── Listed entries ──

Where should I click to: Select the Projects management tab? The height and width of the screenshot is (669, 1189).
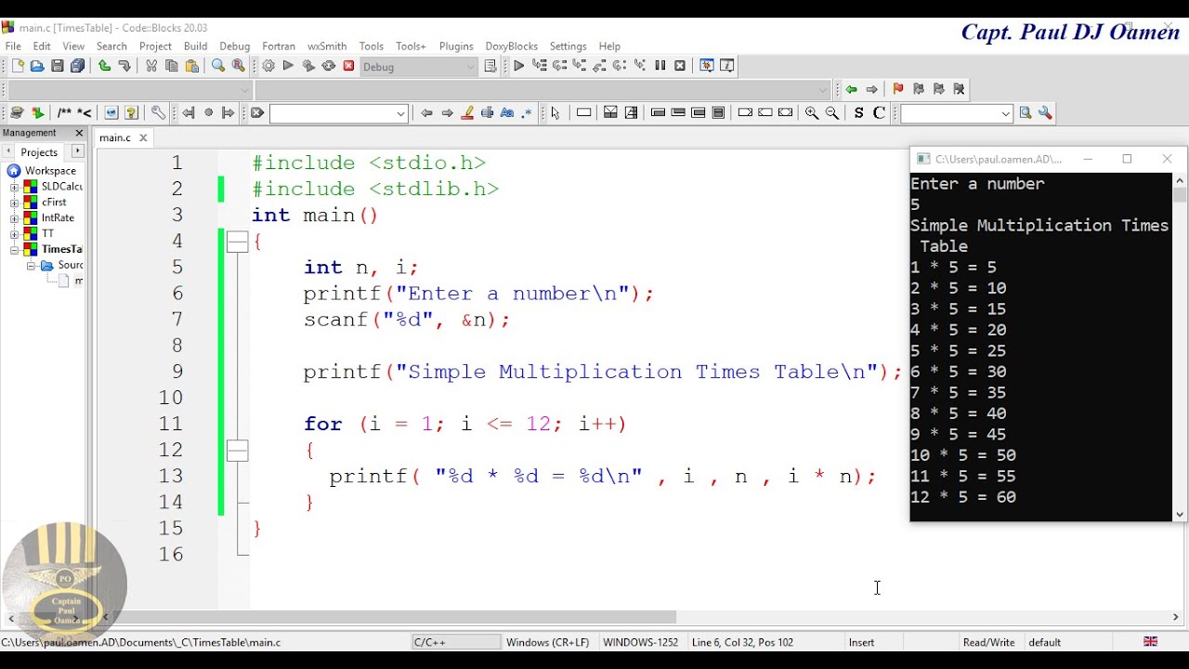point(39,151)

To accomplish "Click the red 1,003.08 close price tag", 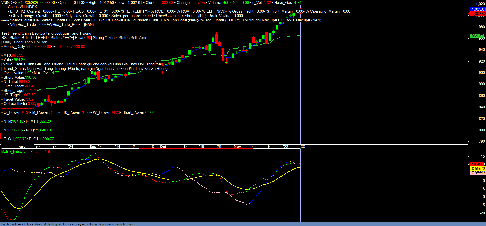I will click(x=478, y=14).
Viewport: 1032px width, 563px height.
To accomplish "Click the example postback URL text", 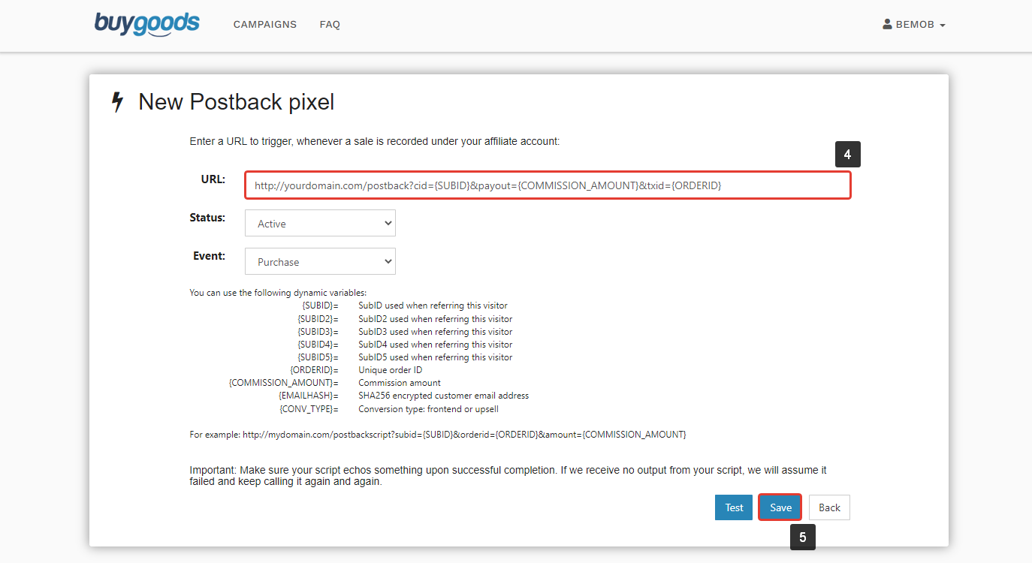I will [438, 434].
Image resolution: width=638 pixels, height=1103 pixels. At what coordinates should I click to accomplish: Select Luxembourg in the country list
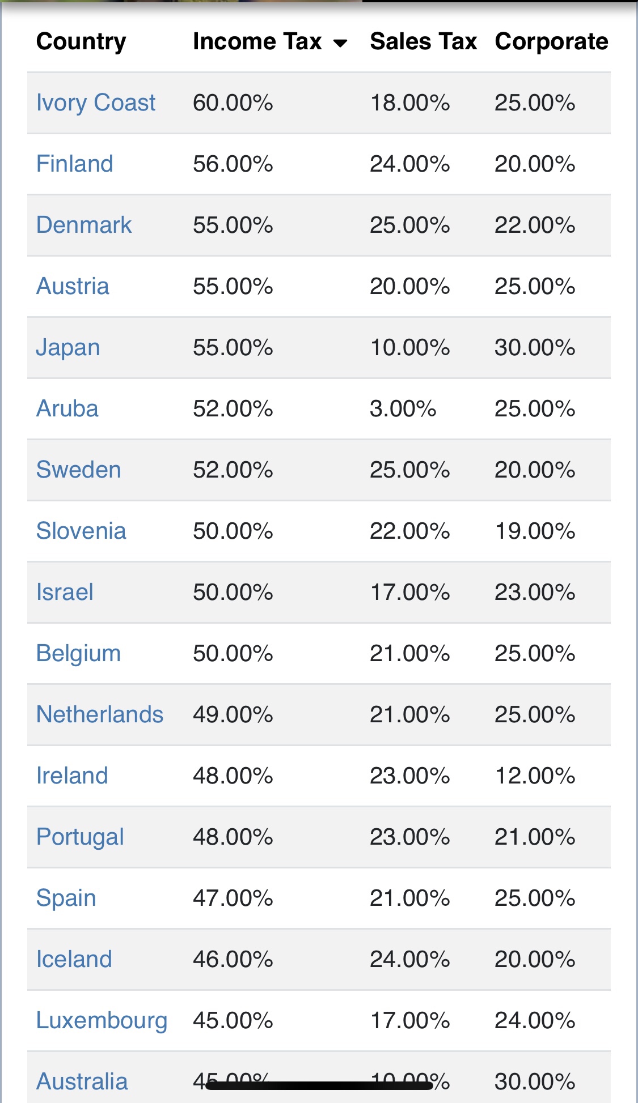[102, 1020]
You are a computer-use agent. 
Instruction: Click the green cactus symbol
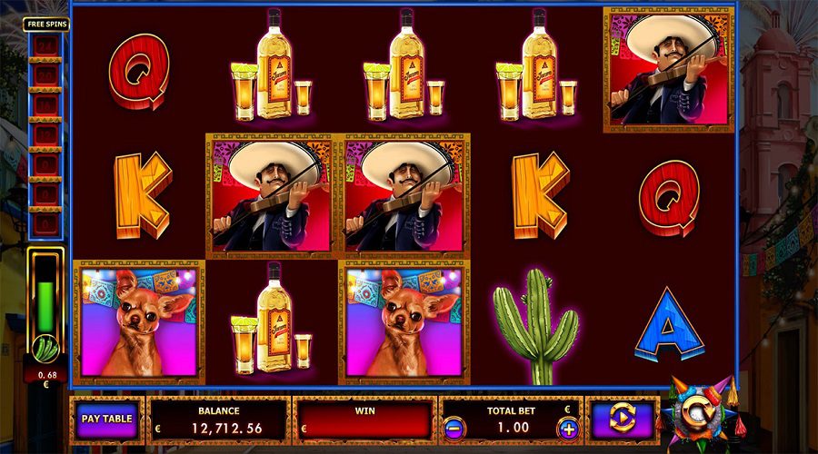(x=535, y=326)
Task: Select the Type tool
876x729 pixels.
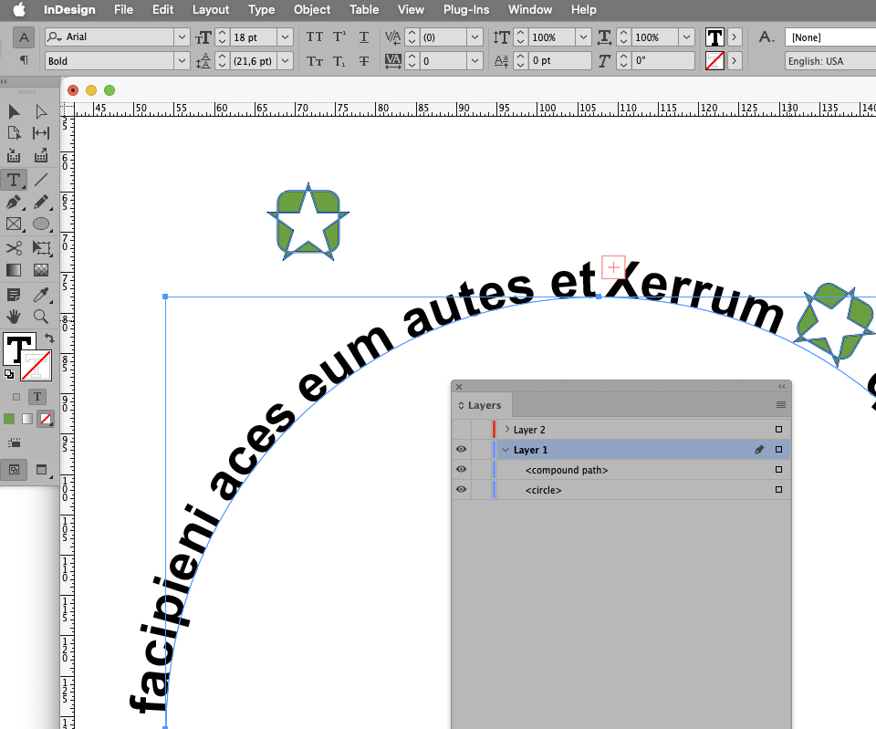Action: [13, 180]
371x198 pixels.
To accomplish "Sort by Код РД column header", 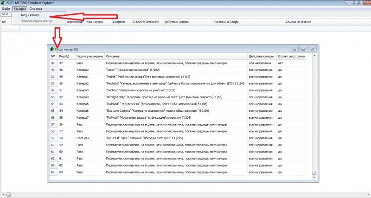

───

**What you need to do:**
Reproduce exactly the lines that run from the line holding "Instruction: Click the green cactus symbol" through the final line of the entries, and omit every picture.

**Answer for this exercise:**
Instruction: Click the green cactus symbol
(x=535, y=326)
Task: Select the Type tool
876x729 pixels.
Action: [13, 180]
371x198 pixels.
To accomplish "Sort by Код РД column header", 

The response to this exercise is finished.